Reposted from www.commonwealmagazine.org/blind-spots-1
In late 2015, a few months after it happened, I found myself on the phone with Kathleen McChesney, a retired FBI agent. She’d begun her career in the 1970s by helping catch the serial killer Ted Bundy, later rising to hold the third-most-senior position in the Bureau. In 2002, after news of clerical sex abuse and cover-up in Boston, the United States Conference of Catholic Bishops appointed her to establish and lead its Office of Child and Youth Protection. A prominent author, consultant, and expert on clerical sex abuse, McChesney had offered to listen to my story in order to help me determine the best way of moving forward.

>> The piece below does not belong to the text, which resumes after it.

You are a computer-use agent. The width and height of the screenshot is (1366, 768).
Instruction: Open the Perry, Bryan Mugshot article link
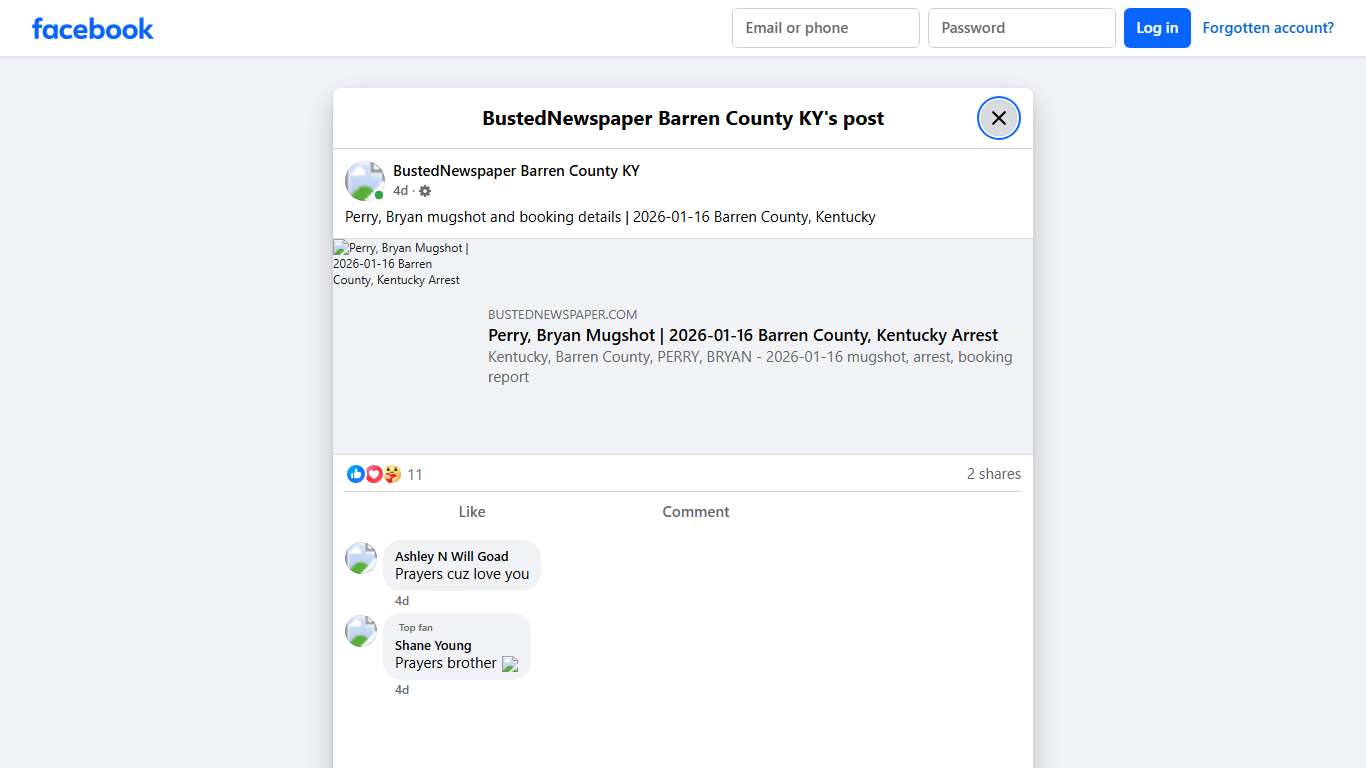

Admittedly, in my case, her high-profile background seemed like overkill. But I did feel I needed serious professional advice. For most of 2015, I’d been a postulant with a monastic community in Italy. My novice master, a priest in his late thirties, had psychologically abused me for months before making sexual advances on me. I was twenty-nine at the time (I’m thirty-three now). While I managed to defend myself and escape, I felt the need for an institutional response to what had happened. I’d asked to speak with McChesney in order to find out what my options were.
McChesney heard me out, listening patiently as I narrated the events leading up to the abuse, beginning with my arrival at the monastery in late December 2014 and concluding with my departure in late October 2015. At the points where I thought the most awful affronts had been committed (Can you believe he did this? And that the community did nothing?), she would slow me down, asking a series of short questions that soon became a kind of refrain: Were there children present at the monastery? Or in the guesthouse? Did you ever see your novice master interacting with them? No, I would respond, before continuing with my story.
After about an hour, McChesney gently informed me that based on what I’d said, nothing illegal had occurred. It was what investigators call “adult misconduct”—harrowing and distressing behavior, to be sure, but not against the law.